• **Listed records**
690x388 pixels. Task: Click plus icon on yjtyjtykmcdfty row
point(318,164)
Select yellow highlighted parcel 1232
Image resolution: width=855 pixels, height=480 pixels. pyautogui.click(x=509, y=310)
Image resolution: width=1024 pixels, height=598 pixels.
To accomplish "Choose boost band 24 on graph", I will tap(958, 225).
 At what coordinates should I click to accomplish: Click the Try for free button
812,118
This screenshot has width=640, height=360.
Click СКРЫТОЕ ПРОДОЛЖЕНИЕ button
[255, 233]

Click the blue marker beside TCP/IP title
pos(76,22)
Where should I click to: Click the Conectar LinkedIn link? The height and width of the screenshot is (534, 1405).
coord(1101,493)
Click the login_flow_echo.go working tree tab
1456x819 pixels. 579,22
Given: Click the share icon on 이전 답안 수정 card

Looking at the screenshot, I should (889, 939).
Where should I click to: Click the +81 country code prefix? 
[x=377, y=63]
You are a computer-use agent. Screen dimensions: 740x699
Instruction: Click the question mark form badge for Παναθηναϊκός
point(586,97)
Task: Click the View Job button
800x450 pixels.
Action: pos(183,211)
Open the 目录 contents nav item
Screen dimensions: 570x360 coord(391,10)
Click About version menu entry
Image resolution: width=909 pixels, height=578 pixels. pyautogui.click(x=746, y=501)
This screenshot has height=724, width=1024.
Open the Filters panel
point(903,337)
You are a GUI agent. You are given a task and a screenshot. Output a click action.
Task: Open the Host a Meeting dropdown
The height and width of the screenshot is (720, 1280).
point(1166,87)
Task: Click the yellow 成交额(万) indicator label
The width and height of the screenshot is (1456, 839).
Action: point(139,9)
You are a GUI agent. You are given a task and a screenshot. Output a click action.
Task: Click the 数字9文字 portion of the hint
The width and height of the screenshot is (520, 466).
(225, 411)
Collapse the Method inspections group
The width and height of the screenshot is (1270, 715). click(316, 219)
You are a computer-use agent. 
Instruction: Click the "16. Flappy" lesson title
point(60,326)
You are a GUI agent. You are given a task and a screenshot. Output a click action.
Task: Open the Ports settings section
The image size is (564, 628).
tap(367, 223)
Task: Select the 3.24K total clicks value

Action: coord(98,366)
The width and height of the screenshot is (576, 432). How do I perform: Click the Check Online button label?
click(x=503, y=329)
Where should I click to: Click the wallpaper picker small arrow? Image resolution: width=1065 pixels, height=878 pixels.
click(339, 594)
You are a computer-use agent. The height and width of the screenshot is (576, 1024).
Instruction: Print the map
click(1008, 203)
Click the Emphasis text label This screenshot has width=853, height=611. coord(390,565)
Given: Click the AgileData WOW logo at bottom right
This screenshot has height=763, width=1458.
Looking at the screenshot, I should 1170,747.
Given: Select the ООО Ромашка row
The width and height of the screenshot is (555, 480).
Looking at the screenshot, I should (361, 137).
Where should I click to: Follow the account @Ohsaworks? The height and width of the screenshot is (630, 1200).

• **Work request**
The required answer is the line with "Task: Open the Ports settings section" plus every line after it to the end of the entries above, transcribed exactly.

• **Response to the task**
Task: Open the Ports settings section
The image size is (564, 628).
tap(367, 223)
Task: Select the 3.24K total clicks value

Action: coord(98,366)
The width and height of the screenshot is (576, 432). How do I perform: Click the Check Online button label?
click(x=503, y=329)
Where should I click to: Click the wallpaper picker small arrow? Image resolution: width=1065 pixels, height=878 pixels.
click(339, 594)
You are a computer-use agent. The height and width of the screenshot is (576, 1024).
Instruction: Print the map
click(1008, 203)
Click the Emphasis text label This screenshot has width=853, height=611. coord(390,565)
Given: Click the AgileData WOW logo at bottom right
This screenshot has height=763, width=1458.
Looking at the screenshot, I should 1170,747.
Given: Select the ООО Ромашка row
The width and height of the screenshot is (555, 480).
Looking at the screenshot, I should (361, 137).
Where should I click to: Follow the account @Ohsaworks? The height and width of the screenshot is (630, 1200).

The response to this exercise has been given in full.